### [SUPPLIED RECORDS]
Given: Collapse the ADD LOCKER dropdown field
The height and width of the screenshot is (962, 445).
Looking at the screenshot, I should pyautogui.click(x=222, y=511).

* * *

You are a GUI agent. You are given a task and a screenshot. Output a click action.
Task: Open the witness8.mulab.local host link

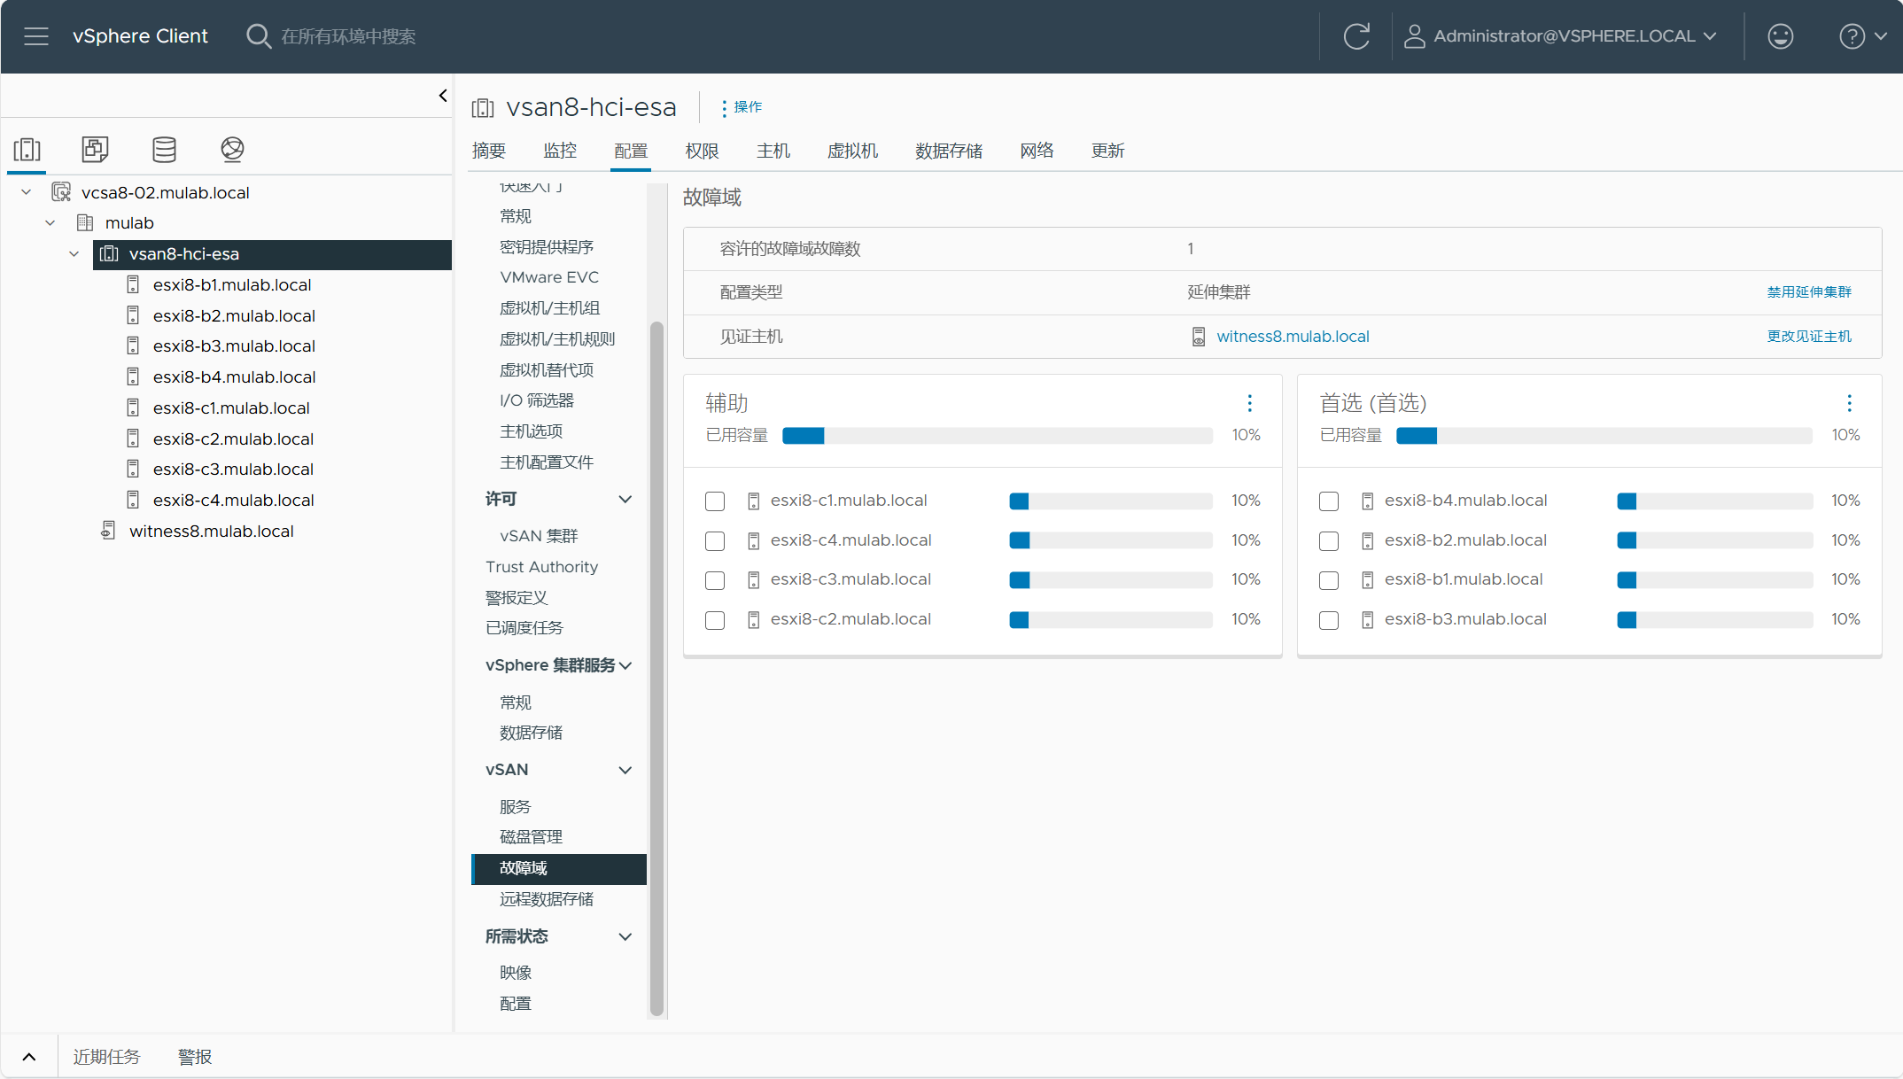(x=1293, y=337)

--

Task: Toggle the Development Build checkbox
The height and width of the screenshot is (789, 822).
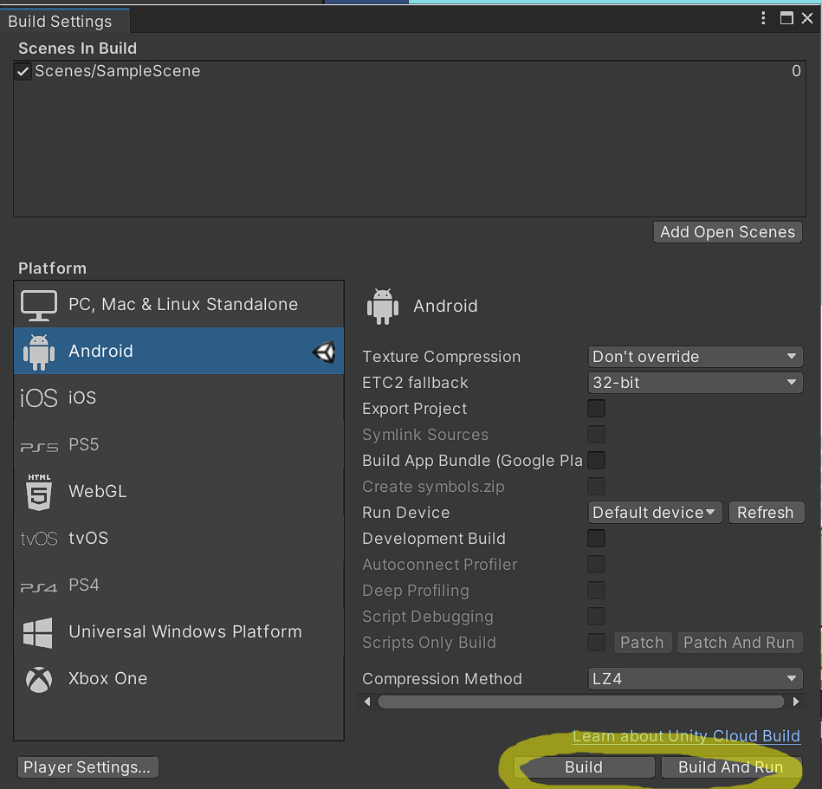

### [PROBLEM REQUIREMENTS]
Express the records from the line containing "Task: Toggle the Development Build checkbox" up to and including the line containing "The height and width of the screenshot is (789, 822)." as a JSON list of strings, one string for each line, with blank lines omitted.

### [RESULT FOR THIS EXERCISE]
[
  "Task: Toggle the Development Build checkbox",
  "The height and width of the screenshot is (789, 822)."
]